== DOCUMENT EXCERPT ==
Thoraya Ahmed Obaid (ثريا عبيد; born 2 March 1945) is a Saudi politician and diplomat who served as executive director of the United Nations Population Fund from 2000 to 2010. From 2013 to 2016 she was a member of the Consultative Assembly of Saudi Arabia.

==Early life and education==
Obaid was born on 2 March 1945 in Baghdad, Iraq. Her father Ahmed Obaid was a Saudi journalist and scholar of classical Arabic, and she has said that he was "something of a dissident for his era". She began her education at the age of three at an Islamic school in Mecca, then from the age of six in 1951 attended the American College for Girls in Cairo, Egypt. She was the first woman to receive a Saudi state scholarship for study in the United States and gained a BA in English literature from Mills College (1966) and an MA (1968) and PhD (1970) from Wayne State University, where her doctoral thesis was The Moor figure in English Renaissance drama.

==Career==
Obaid joined the staff of the United Nations Economic and Social Commission for Western Asia (ESCWA) in 1975 and became its deputy executive secretary before moving in 1998 to the United Nations Population Fund (UNFPA) as director of its Division for Arab States and Europe. She became the executive director of UNFPA in 2001 and held the position until 2010, with the status of Under-Secretary-General of the United Nations.

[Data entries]
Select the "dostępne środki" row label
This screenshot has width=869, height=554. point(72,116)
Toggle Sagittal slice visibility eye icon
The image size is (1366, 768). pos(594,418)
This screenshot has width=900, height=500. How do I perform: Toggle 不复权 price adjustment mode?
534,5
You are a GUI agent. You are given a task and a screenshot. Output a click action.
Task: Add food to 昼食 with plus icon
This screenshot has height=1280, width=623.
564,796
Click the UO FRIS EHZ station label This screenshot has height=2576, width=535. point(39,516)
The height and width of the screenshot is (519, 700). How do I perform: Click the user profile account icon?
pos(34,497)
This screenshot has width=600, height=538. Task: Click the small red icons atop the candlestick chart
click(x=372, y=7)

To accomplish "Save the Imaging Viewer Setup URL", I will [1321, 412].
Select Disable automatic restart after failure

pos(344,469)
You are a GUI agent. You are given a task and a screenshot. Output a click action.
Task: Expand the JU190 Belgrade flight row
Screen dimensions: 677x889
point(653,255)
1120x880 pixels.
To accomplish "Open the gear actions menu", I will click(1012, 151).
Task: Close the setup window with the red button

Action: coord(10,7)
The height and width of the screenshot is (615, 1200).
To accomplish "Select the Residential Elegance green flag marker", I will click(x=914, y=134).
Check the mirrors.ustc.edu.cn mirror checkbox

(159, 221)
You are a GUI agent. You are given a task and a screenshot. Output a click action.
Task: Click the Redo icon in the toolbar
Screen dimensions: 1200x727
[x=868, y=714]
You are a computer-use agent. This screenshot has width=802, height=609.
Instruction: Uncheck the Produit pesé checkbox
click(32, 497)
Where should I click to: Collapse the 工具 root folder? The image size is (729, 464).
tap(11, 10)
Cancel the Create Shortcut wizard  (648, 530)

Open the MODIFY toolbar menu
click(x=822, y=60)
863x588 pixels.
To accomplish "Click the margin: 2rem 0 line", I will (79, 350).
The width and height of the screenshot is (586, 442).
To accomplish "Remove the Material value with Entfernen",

== INSTRUCTIONS ==
1 > According to the Thoraya Obaid biography, in what city and country was she born?
2 > List every school or college the Thoraya Obaid biography says she attended.
3 > From the Thoraya Obaid biography, pull out everything from "Thoraya Ahmed Obaid" down to "of Saudi Arabia.", word for word.
These lines have no connection to the Thoraya Obaid biography.

== ANSWERS TO THE TASKS ==
1 > Baghdad, Iraq.

2 > An Islamic school in Mecca, the American College for Girls in Cairo, Mills College, and Wayne State University.

3 >
Thoraya Ahmed Obaid (ثريا عبيد; born 2 March 1945) is a Saudi politician and diplomat who served as executive director of the United Nations Population Fund from 2000 to 2010. From 2013 to 2016 she was a member of the Consultative Assembly of Saudi Arabia.